The records:
⁂

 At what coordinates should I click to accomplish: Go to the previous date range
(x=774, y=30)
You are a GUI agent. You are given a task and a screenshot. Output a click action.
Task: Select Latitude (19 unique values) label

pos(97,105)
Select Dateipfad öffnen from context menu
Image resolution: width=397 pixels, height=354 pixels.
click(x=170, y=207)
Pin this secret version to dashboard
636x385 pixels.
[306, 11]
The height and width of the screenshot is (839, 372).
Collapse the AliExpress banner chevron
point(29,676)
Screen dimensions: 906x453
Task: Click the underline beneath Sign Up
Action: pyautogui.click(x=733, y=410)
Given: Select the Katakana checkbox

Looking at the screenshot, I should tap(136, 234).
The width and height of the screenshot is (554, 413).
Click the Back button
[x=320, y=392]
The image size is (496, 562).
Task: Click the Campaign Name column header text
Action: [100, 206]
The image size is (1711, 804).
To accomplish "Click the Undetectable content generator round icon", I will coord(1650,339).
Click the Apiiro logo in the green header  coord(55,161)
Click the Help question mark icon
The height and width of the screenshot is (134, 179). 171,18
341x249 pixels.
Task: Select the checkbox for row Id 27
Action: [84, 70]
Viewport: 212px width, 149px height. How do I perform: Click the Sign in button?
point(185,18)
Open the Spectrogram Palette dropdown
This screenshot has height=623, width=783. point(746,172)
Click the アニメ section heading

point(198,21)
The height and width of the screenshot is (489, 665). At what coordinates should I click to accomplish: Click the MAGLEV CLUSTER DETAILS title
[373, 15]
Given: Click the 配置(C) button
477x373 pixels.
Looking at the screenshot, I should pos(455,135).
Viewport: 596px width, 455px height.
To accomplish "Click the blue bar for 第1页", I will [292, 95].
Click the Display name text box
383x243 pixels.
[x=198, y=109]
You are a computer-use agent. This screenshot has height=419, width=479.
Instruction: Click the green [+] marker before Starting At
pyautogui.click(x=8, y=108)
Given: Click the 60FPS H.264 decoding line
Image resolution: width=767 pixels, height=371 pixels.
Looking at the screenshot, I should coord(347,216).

⁂

Task goal:
Lines after the one containing "The height and width of the screenshot is (839, 372)." are not wanted; repeat exactly each line above from the first up to and including it.

Exercise response:
 At what coordinates should I click to accomplish: Go to the previous date range
(x=774, y=30)
You are a GUI agent. You are given a task and a screenshot. Output a click action.
Task: Select Latitude (19 unique values) label

pos(97,105)
Select Dateipfad öffnen from context menu
Image resolution: width=397 pixels, height=354 pixels.
click(x=170, y=207)
Pin this secret version to dashboard
636x385 pixels.
[306, 11]
The height and width of the screenshot is (839, 372).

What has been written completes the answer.